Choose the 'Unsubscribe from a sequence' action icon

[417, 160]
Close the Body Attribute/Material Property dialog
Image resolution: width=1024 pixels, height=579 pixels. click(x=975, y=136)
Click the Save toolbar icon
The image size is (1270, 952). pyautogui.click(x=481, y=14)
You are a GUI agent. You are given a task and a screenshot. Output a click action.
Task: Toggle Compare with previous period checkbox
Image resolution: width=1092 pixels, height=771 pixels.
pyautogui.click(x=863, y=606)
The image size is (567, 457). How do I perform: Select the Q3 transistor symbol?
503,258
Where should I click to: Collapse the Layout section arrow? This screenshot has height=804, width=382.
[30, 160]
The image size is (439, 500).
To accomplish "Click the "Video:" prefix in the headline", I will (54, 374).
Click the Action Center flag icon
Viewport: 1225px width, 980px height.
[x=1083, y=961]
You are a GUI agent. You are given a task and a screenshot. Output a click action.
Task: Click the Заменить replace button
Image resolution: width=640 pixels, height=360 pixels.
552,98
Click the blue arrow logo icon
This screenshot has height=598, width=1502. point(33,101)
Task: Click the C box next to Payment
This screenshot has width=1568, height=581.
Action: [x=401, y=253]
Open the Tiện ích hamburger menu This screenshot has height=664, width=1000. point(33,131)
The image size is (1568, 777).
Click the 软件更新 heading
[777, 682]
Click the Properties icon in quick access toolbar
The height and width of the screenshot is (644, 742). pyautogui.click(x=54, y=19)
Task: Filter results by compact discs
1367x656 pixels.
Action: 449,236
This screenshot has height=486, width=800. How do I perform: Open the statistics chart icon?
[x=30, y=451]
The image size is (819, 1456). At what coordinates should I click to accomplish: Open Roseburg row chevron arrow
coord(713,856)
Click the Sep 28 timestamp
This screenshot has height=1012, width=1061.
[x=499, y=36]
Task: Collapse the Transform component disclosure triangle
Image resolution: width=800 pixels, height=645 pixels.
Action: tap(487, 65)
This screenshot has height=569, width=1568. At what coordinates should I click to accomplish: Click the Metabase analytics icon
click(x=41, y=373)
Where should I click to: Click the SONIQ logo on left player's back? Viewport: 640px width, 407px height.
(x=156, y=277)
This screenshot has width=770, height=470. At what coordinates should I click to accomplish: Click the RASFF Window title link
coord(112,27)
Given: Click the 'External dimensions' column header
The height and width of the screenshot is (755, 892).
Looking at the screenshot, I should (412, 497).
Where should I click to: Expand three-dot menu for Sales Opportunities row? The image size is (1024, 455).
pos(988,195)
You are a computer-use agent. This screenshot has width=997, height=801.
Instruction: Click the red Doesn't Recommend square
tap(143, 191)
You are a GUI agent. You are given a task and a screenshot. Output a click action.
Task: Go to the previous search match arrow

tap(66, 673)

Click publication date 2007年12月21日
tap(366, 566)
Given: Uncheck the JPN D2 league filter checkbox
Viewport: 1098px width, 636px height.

EXERCISE: Rewrite the records above as a JSON list of strings, with one string for each line and blank lines omitted.

OUTPUT:
[
  "Choose the 'Unsubscribe from a sequence' action icon",
  "[417, 160]",
  "Close the Body Attribute/Material Property dialog",
  "Image resolution: width=1024 pixels, height=579 pixels. click(x=975, y=136)",
  "Click the Save toolbar icon",
  "The image size is (1270, 952). pyautogui.click(x=481, y=14)",
  "You are a GUI agent. You are given a task and a screenshot. Output a click action.",
  "Task: Toggle Compare with previous period checkbox",
  "Image resolution: width=1092 pixels, height=771 pixels.",
  "pyautogui.click(x=863, y=606)",
  "The image size is (567, 457). How do I perform: Select the Q3 transistor symbol?",
  "503,258",
  "Where should I click to: Collapse the Layout section arrow? This screenshot has height=804, width=382.",
  "[30, 160]",
  "The image size is (439, 500).",
  "To accomplish \"Click the \"Video:\" prefix in the headline\", I will (54, 374).",
  "Click the Action Center flag icon",
  "Viewport: 1225px width, 980px height.",
  "[x=1083, y=961]",
  "You are a GUI agent. You are given a task and a screenshot. Output a click action.",
  "Task: Click the Заменить replace button",
  "Image resolution: width=640 pixels, height=360 pixels.",
  "552,98",
  "Click the blue arrow logo icon",
  "This screenshot has height=598, width=1502. point(33,101)",
  "Task: Click the C box next to Payment",
  "This screenshot has width=1568, height=581.",
  "Action: [x=401, y=253]",
  "Open the Tiện ích hamburger menu This screenshot has height=664, width=1000. point(33,131)",
  "The image size is (1568, 777).",
  "Click the 软件更新 heading",
  "[777, 682]",
  "Click the Properties icon in quick access toolbar",
  "The height and width of the screenshot is (644, 742). pyautogui.click(x=54, y=19)",
  "Task: Filter results by compact discs",
  "1367x656 pixels.",
  "Action: 449,236",
  "This screenshot has height=486, width=800. How do I perform: Open the statistics chart icon?",
  "[x=30, y=451]",
  "The image size is (819, 1456). At what coordinates should I click to accomplish: Open Roseburg row chevron arrow",
  "coord(713,856)",
  "Click the Sep 28 timestamp",
  "This screenshot has height=1012, width=1061.",
  "[x=499, y=36]",
  "Task: Collapse the Transform component disclosure triangle",
  "Image resolution: width=800 pixels, height=645 pixels.",
  "Action: tap(487, 65)",
  "This screenshot has height=569, width=1568. At what coordinates should I click to accomplish: Click the Metabase analytics icon",
  "click(x=41, y=373)",
  "Where should I click to: Click the SONIQ logo on left player's back? Viewport: 640px width, 407px height.",
  "(x=156, y=277)",
  "This screenshot has width=770, height=470. At what coordinates should I click to accomplish: Click the RASFF Window title link",
  "coord(112,27)",
  "Given: Click the 'External dimensions' column header",
  "The height and width of the screenshot is (755, 892).",
  "Looking at the screenshot, I should (412, 497).",
  "Where should I click to: Expand three-dot menu for Sales Opportunities row? The image size is (1024, 455).",
  "pos(988,195)",
  "You are a computer-use agent. This screenshot has width=997, height=801.",
  "Instruction: Click the red Doesn't Recommend square",
  "tap(143, 191)",
  "You are a GUI agent. You are given a task and a screenshot. Output a click action.",
  "Task: Go to the previous search match arrow",
  "tap(66, 673)",
  "Click publication date 2007年12月21日",
  "tap(366, 566)",
  "Given: Uncheck the JPN D2 league filter checkbox",
  "Viewport: 1098px width, 636px height."
]